====== SELECTED EXCERPT
The City of Fayetteville owns and operates a large water system which provides services to several municipalities and unincorporated areas in the northern half of Washington County in addition to Fayetteville residents. Drinking water is pumped in from the Beaver Water District treatment plant in Lowell. The city uses 16 MUSgal of water per day on average.

====Wastewater====
Fayetteville owns its own wastewater operation, including a network of pipes and lift stations which convey wastewater to the city's two wastewater treatment plants. Both plants are operated by CH2M and regulated by the Arkansas Department of Environmental Quality (ADEQ). Historically, all sewage was sent to the Paul R. Noland Wastewater Treatment Plant (Noland WWTP) on the east side of town. However, development on the city's west side as well as the expense of pumping wastewater over East Mountain led the city to build the West Side WWTP in 2008. In addition to these two facilities, Fayetteville also operates 39 lift stations to pump wastewater over steep elevation rises in order to utilize gravity flow toward the WWTPs. Fayetteville also maintains a biosolids management program, in which biosolids, a byproduct of wastewater treatment, are land applied to provide nutrients to soil on which crops are grown.
============
◆ WORK TASK 1: According to the passage on Fayetteville's water and wastewater systems, in what year did the city build the West Side WWTP?
◆ WORK TASK 2: Continue the passage on Fayetteville's water and wastewater systems from its final sentence.
====== EXERCISE DATA
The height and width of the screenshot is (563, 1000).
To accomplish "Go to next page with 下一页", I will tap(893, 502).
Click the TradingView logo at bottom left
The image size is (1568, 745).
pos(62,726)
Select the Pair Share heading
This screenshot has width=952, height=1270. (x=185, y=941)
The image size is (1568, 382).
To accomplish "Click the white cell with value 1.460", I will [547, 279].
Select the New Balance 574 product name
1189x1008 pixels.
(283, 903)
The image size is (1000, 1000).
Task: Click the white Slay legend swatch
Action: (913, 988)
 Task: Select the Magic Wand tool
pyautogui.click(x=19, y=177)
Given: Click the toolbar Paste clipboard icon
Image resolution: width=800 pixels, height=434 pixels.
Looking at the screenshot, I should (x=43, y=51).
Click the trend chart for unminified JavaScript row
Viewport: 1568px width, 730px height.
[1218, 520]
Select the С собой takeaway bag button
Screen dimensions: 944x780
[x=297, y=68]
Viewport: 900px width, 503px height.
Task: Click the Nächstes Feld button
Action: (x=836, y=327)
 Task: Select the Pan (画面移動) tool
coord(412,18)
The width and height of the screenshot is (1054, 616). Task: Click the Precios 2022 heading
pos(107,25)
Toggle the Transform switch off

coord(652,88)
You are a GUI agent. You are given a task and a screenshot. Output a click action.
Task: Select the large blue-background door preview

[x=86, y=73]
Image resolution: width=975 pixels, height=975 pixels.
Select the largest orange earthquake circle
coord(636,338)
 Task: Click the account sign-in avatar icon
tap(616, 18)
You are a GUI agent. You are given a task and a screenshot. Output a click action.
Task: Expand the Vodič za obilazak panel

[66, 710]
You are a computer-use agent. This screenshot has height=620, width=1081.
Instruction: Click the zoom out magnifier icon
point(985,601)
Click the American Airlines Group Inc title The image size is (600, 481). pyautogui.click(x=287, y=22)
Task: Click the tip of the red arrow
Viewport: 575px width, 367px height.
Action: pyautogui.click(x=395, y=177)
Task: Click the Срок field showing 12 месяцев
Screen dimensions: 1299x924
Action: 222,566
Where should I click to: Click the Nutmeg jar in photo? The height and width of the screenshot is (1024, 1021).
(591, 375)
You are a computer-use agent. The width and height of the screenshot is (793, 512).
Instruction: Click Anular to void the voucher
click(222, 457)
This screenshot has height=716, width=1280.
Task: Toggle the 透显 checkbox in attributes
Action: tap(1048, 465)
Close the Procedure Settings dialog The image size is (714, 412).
============
◆ EXPECTED OUTPUT 1: 2008

◆ EXPECTED OUTPUT 2:
Fayetteville's first wastewater treatment arrived in 1913 in the form of an Imhoff tank on the West Fork of the White River. The facility was improved several times throughout the years until the construction of the City of Fayetteville Water Pollution Control Facility downstream of Lake Sequoyah. The plant was built in 1968 and has had major upgrades and was expanded. The Noland WWTP is designed for a flow rate of 12.6 MUSgal per day. The West Side WWTP has a design flow of 10 MUSgal per day with a peak flow capacity of 32 MUSgal per day during wet weather.

Fayetteville's biosolids program was conceived after concerns about the costs and sustainability of landfill dumping arose. The city initiated a land application program on a farm site near the Noland plant which allowed the city to apply biosolids and then grow and harvest hay. In 2010, solar energy became the main component of the solids dewatering process after the installation of six solar dryers. From this program, the city gains additional revenue from the sale of hay and fertilizer (Class A biosolids).